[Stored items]
# # # # # # #

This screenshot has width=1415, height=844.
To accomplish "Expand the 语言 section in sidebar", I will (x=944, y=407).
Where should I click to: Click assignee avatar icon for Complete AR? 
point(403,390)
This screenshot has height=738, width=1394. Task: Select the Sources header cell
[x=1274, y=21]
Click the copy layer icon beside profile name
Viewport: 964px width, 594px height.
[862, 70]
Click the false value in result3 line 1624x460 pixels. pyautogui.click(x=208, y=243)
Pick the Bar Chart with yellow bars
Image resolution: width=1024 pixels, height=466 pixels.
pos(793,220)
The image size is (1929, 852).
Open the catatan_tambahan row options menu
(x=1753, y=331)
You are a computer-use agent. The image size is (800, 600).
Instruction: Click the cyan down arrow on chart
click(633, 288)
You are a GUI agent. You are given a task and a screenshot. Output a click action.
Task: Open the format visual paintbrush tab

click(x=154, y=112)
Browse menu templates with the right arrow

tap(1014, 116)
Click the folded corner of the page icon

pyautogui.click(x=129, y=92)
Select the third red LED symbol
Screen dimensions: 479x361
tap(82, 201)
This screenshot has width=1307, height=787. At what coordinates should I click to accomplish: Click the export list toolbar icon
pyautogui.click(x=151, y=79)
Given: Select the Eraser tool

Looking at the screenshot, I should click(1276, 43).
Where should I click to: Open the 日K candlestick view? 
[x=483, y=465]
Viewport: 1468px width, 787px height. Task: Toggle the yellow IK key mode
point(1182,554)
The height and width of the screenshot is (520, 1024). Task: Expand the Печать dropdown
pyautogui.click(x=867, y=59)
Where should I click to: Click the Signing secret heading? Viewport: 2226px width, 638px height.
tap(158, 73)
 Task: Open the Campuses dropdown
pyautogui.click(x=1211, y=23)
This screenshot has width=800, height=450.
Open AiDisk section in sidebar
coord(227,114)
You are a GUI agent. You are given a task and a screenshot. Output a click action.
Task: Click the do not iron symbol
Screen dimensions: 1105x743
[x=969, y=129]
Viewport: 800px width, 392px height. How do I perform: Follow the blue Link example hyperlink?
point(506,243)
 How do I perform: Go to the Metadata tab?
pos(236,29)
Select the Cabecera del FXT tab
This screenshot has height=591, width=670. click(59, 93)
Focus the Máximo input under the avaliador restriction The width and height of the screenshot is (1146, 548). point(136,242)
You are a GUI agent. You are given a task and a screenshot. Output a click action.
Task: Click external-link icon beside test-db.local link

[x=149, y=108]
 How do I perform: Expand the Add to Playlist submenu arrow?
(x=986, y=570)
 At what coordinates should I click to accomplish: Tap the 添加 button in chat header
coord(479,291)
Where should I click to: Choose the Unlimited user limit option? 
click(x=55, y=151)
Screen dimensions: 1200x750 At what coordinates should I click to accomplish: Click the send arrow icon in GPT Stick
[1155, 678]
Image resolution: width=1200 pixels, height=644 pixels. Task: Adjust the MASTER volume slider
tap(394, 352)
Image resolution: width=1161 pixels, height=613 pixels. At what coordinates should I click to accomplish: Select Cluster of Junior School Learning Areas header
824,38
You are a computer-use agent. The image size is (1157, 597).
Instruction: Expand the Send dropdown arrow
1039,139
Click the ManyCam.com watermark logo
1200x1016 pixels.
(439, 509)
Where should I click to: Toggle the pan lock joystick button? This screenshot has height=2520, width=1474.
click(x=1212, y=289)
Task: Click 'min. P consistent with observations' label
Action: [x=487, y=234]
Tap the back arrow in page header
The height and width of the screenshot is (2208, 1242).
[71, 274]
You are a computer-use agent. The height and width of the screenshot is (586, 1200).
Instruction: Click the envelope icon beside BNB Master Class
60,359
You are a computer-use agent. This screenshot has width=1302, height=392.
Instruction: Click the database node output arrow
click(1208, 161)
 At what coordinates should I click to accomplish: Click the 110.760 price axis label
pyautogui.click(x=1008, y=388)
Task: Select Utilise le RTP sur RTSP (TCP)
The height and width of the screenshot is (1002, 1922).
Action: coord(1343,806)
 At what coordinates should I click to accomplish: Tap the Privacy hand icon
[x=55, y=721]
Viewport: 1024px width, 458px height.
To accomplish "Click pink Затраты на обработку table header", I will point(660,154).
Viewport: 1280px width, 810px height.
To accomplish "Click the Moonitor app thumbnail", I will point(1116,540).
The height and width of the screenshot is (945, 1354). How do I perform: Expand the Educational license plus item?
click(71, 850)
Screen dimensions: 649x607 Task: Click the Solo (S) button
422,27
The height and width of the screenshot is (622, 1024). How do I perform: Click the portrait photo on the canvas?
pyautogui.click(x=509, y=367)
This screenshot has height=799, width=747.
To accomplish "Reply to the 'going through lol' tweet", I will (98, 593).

# # # # # # #

Only the lines from the one containing "Screen dimensions: 649x607" through the last line of the records belong in the answer, each written out exactly.

Screen dimensions: 649x607 Task: Click the Solo (S) button
422,27
The height and width of the screenshot is (622, 1024). How do I perform: Click the portrait photo on the canvas?
pyautogui.click(x=509, y=367)
This screenshot has height=799, width=747.
To accomplish "Reply to the 'going through lol' tweet", I will (98, 593).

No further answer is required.